An Interview with NEM Core Developer gimre
Part of the Catapult (mijin v.2) Preview Beta Launch Series With Alex Tinsman, Global Director of Communications for NEM
1. What’s your role on the development team?
UtopianFuture came with an idea of NEM chain, he initially wanted it to be a fork of NXT, but there were many things that we didn’t like in NXT’s codebase at that time. In Feb 2014 the first commit in NEM source code was made. We were working in our free time, so it took us quite some time to get to mainnet release in March 2015. Somewhere in 2015 Tech Bureau got interested in NEM blockchain. We’ve been working on tuning NEM chain to get most of it. Three of us got hired by Tech Bureau and 2016 we’ve started working on a catapult.
All three of us have similar duties: designing, developing, reviewing.
2. Important follow up question… how the hell do I pronounce your name? I’ve heard it pronounced as gim-reee, gim-ray, guy-mer…
hehe. like gimreh.
3. What has been challenging about the development process?
I had previous experience with C++ (actually much better than with Java), so switch from Java wasn’t traumatic. One of Java’s main strengths is its libraries. NIS1 is working on top of http — that was convenient, but is not very efficient. In case of catapult we were thinking about performance from the very beginning. There are libraries as well and catapult has quite some dependencies, but, i.e. we had to do whole network layer on top of Boost.Asio.
Similarly extensions, services, and plugins that we use in catapult, do not make everything straightforward, but they do improve modularity.
As Stroustrup himself put it “C makes it easy to shoot yourself in the foot; C++ makes it harder, but when you do it blows your whole leg off.” We’re trying to use strong types everywhere, which probably saved us multiple times already.
4. What are the biggest problems the NEM Blockchain can solve for?
I think actual question is “what problems blockchain technology can solve?” Although I would put it the other way around, and first ask: when NOT to use blockchain?

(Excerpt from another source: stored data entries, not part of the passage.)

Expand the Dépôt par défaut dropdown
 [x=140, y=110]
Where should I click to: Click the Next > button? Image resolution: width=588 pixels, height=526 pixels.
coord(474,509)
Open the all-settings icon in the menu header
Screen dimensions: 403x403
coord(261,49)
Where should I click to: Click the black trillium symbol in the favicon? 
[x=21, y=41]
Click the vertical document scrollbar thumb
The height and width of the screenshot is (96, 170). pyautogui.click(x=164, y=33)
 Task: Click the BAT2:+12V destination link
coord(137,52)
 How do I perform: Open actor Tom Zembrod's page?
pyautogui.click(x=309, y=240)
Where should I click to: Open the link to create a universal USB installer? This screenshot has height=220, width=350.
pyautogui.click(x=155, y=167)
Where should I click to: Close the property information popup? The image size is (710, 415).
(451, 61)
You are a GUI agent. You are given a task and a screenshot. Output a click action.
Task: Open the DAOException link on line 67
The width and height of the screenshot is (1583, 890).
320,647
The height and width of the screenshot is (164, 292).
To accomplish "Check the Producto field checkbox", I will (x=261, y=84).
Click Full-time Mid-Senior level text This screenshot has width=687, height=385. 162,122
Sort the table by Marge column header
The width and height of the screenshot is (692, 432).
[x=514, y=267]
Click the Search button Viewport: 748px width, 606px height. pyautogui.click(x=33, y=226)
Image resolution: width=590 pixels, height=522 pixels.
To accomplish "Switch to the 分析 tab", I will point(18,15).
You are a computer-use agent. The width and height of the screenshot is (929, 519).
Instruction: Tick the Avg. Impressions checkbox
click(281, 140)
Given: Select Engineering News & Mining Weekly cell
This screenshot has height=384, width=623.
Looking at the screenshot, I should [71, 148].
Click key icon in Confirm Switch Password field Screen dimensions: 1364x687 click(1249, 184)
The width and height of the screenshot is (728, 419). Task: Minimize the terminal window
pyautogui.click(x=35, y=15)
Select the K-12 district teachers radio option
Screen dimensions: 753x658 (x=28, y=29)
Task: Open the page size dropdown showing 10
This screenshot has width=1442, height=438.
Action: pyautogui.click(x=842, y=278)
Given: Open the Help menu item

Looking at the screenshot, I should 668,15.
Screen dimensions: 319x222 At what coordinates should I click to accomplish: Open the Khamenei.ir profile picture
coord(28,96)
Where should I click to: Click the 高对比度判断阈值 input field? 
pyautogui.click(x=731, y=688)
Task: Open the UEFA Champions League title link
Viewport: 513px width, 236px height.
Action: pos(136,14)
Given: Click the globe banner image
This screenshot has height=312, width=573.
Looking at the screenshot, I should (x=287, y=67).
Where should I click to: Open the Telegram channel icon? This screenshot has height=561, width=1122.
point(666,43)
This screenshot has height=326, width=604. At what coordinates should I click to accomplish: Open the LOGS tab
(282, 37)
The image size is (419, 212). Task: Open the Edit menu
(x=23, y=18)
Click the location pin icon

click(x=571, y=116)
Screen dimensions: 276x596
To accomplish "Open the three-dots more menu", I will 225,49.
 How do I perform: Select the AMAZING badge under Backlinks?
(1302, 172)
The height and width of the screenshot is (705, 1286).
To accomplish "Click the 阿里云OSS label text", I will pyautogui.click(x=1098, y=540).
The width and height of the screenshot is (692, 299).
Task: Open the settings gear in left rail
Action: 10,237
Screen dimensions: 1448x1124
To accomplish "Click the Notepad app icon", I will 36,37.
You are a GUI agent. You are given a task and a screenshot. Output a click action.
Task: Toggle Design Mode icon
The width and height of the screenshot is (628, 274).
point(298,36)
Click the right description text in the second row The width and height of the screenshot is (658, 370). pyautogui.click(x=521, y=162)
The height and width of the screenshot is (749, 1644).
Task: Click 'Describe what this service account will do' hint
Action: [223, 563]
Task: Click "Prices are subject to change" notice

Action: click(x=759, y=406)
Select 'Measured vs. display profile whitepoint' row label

If you tend to think of a blockchain as a distributed database, then you probably have a pretty bad picture. Few features of non-anonymous blockchains that I value most are:
- decentralization — the failure of a single node, should not take down the whole system
- transparency, traceability, and trust — that is important for private chain usage
- limited supply of base tokens — this is important for public chain usage — no agency or government can add more, whenever it wishes
- reduced costs — even if we consider bitcoin and it’s pretty high fees, it’s still cheaper to send bitcoins to your family and friends THAN to use most of the FIAT-based ways (there are few solutions, but they have limitations or, user adaptation is poor)
- immutability — I placed this one as last one, cause this one might be disputable — in case of NEM, to rewrite recent blocks, attacking party would need to possess >50% of all XEM. (but if we consider someone owning so much, what would be the point of the attacker to hurt the network and possibly in result value of XEM itself)
What problem NEM blockchain tries to solve when it comes to blockchain technology itself?
Blockchain is NOT easy. Unlike bitcoin and its various forks, NEM does not operate on inputs and outputs but on accounts instead. This is something much more familiar to users and much easier to understand by developers. Trying to write middleware for bitcoin-based chains is really problematic.
Ethereum puts the bar high with Solidity, it’s very hard to find someone knowing solidity and moreover, someone knowing and understanding problems that Solidity might pose.
Regarding NEM, I think the best contribution of NIS besides APIs are multisig transactions, compared to other chains, they are super easy to use.
When it comes to catapult, probably the best thing that it (currently) brings are aggregate transactions.
Now when it comes to the actual question, what are the problems that NEM blockchain can solve — truly saying, I don’t know that yet, but I’ll get back to this in last question.
5. How can the community team best keep up with the developers?
As you might know, we’re not super communicative, mostly because there’s only three of us and we rather spend time working on the code than chatting. If you’re a programmer, maybe you’d like to work for foundation https://nem.io/jobs/ .
How to keep up — to be honest, right now I actually would NOT recommend anyone to develop on top of NIS. Instead, take a look at nem2-library-js and nem2-sdk’s that guys have prepared (https://github.com/nemtech ) and apply for http://mijin.io/en/catapult early access. I actually don’t know the details yet, but there probably soon will be publicly available test network to experiment in.
6. Can you share with us an inside story that isn’t widely known?
Not a funny/happy story. There was much more drama related to Makoto and Akitsu than it was visible on the outside. Remember that back in 2016 there was no foundation yet and it’s hard to predict what would happen with nem if it wasn’t for Tech Bureau. If it’s not obvious, there would be no catapult without Tech Bureau.
On the bright side: last few days (open sourcing) were pretty hectic. ^^
7. How will you know when NEM has really exceeded to your expectations?
I would like to see some non-obvious usage (or idea) of existing catapult features, that we haven’t have thought of (there probably are many), that would leave me with “wow, that’s really something.”